- _ACTION ITEM_
Set down, word for word, every line of the listing below, starting with the one that contains "This screenshot has width=821, height=795." and ending with the final line. Include nothing else.
BEGIN RECORDS FOR THIS EXERCISE
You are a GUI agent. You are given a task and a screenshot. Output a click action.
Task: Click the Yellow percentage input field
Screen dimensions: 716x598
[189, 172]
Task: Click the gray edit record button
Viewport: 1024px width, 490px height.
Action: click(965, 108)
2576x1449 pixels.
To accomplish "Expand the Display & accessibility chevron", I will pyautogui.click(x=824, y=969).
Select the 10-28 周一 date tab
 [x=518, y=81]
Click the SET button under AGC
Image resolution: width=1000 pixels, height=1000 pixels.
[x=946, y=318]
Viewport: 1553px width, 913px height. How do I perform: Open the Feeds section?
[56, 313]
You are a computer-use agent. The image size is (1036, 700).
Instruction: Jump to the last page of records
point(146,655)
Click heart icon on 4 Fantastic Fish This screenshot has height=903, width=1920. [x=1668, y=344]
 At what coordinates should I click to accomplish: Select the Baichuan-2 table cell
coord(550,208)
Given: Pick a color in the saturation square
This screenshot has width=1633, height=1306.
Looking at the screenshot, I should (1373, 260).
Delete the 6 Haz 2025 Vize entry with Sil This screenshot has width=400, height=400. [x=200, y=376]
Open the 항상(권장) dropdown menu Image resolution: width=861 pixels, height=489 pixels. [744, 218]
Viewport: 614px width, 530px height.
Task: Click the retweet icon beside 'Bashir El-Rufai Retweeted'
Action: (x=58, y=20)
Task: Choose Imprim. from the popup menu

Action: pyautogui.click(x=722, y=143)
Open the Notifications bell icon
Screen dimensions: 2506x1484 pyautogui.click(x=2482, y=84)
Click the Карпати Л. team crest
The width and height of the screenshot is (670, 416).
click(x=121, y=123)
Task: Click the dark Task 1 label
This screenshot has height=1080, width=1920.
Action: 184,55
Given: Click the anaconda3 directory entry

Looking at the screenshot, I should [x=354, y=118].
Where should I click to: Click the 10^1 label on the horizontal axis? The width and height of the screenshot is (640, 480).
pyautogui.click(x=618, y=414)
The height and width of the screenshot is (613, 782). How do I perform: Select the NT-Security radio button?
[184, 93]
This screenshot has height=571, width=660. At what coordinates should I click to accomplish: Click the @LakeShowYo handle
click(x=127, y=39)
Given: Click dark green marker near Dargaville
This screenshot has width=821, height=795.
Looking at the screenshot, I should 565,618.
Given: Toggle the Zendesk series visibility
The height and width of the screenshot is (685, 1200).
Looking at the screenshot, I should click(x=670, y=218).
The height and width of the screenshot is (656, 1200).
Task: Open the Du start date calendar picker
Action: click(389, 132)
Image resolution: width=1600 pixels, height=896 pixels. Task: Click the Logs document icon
END RECORDS FOR THIS EXERCISE
- _SOLUTION BELOW_
This screenshot has width=821, height=795.
Looking at the screenshot, I should 565,618.
Given: Toggle the Zendesk series visibility
The height and width of the screenshot is (685, 1200).
Looking at the screenshot, I should click(x=670, y=218).
The height and width of the screenshot is (656, 1200).
Task: Open the Du start date calendar picker
Action: click(389, 132)
Image resolution: width=1600 pixels, height=896 pixels. Task: Click the Logs document icon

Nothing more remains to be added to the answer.